__Data__
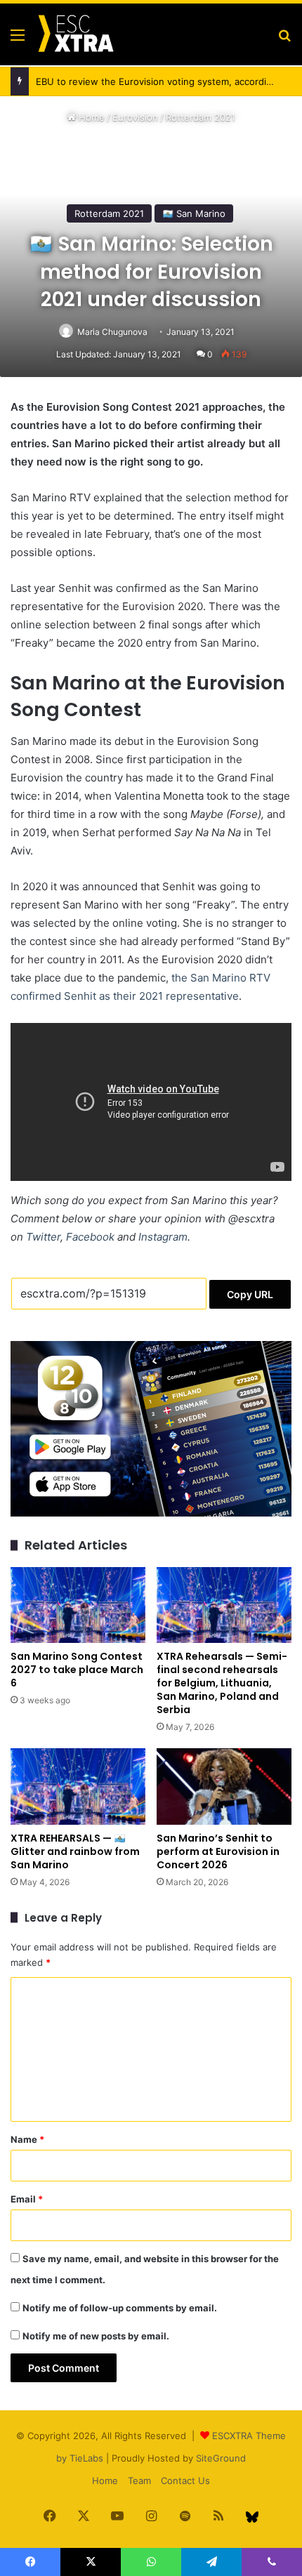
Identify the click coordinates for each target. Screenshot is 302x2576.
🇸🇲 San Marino (193, 213)
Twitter (43, 1236)
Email (27, 2199)
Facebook (90, 1236)
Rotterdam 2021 (200, 117)
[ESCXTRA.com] (75, 34)
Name (27, 2139)
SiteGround (221, 2458)
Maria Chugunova (112, 331)
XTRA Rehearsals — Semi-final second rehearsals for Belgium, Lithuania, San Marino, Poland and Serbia (222, 1683)
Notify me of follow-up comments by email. (119, 2307)
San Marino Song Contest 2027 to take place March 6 (77, 1669)
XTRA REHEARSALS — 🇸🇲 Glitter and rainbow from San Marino (75, 1851)
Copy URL (250, 1294)
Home (90, 117)
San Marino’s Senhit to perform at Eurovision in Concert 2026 (218, 1851)
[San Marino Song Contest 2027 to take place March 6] (78, 1605)
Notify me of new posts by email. (95, 2335)
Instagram (163, 1236)
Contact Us (185, 2480)
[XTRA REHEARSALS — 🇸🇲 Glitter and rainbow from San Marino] (78, 1786)
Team (139, 2480)
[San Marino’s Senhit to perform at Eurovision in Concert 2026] (224, 1786)
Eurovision (135, 117)
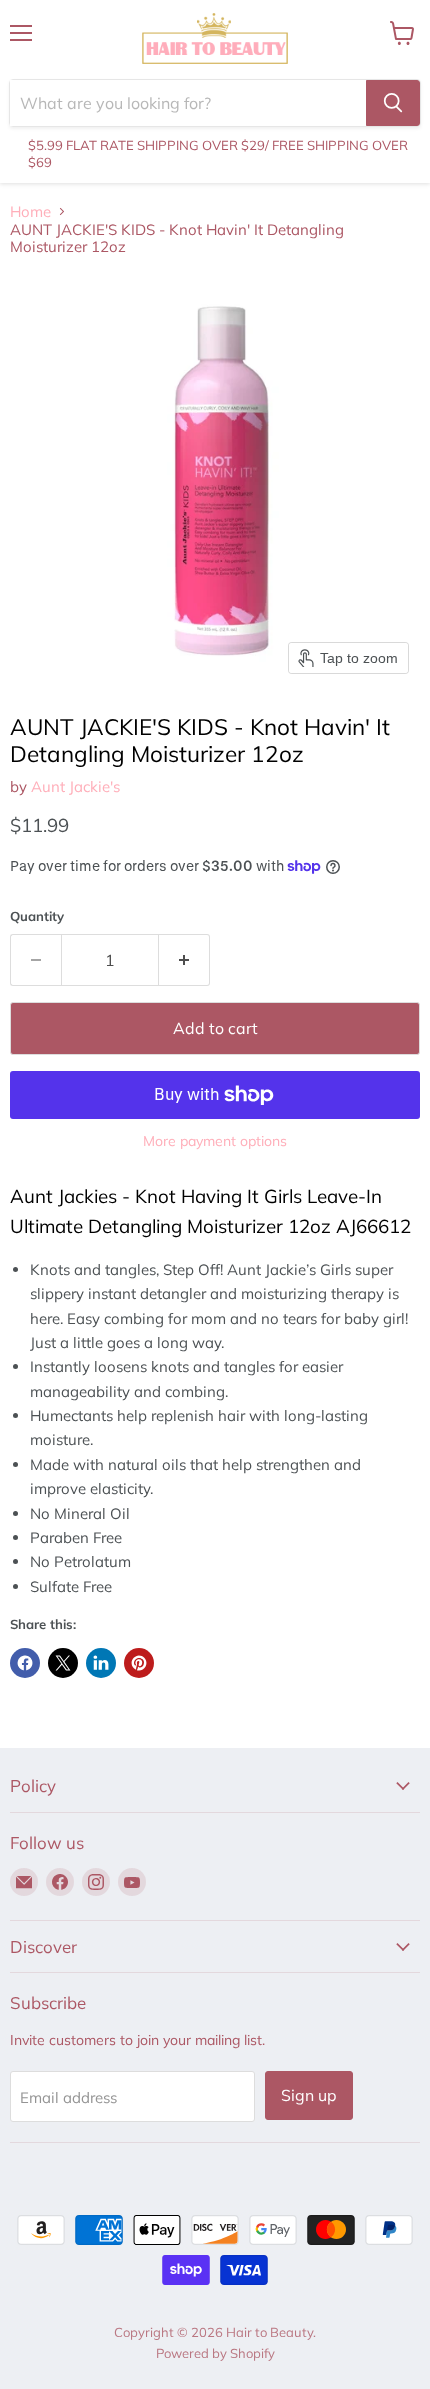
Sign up (309, 2095)
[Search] (393, 103)
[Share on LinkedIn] (101, 1663)
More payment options (215, 1141)
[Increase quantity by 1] (184, 960)
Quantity (37, 916)
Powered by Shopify (215, 2353)
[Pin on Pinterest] (139, 1663)
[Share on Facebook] (25, 1663)
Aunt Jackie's (75, 786)
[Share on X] (63, 1663)
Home (30, 211)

__Task__
Read the listing. Copy each line that has the word "Song" in it.

__Solved exercise__
San Marino Song Contest 2027 to take place March 6 (77, 1669)
[San Marino Song Contest 2027 to take place March 6] (78, 1605)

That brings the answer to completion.